In the clinical trials, Apatinib mesylate shows promising anti-tumor activity against the wide range of malignant tumor.
Apatinib mesylate is used to treat oncology patients suffering from various types of cancer, such as stomach cancer, lung cancer, liver cancer, and soft tissue sarcoma.
How should I use Apatinib Mesylate?
Apatinib mesylate tablets should only be used under the guidance of experienced doctors. Recommended dosage is 850 mg, taken once daily. The tablets are taken orally, half an hour after the meal with a glass of warm water. The tablets should be taken at the same time every day.
What are the side effects of Apatinib Mesylate?
Treatment with Apatinib mesylate is generally well tolerated.
With regard to the adverse events, fatigue is the most common side effect among patients treated with Apatinib.
Other common side effects consisted of low white blood cell counts, low platelet counts and toxicity to the skin know as hand-foot syndrome.
Apatinib mesylate can be unsafe for certain patients.
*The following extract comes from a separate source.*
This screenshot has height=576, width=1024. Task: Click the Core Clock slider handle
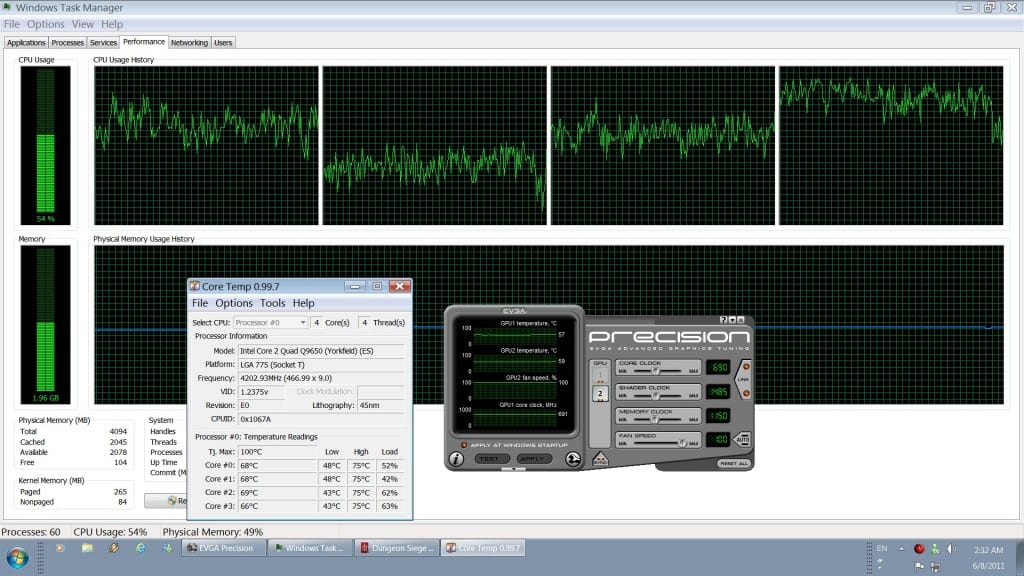tap(656, 370)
Apatinib mesylate must not be taken by patients, who are allergic or hyper sensitive to any components of the medication.
Apatinib mesylate must not be taken by patients with contraindications (such as active bleeding, ulcers, intestinal perforation, intestinal obstruction, within 30 days after major surgery, uncontrolled high blood pressure medication, III-IV level cardiac insufficiency, severe liver and kidney dysfunction).
The effect of the medication has not been studied in pregnant and lactating women. Please contact your physician for further clarifications.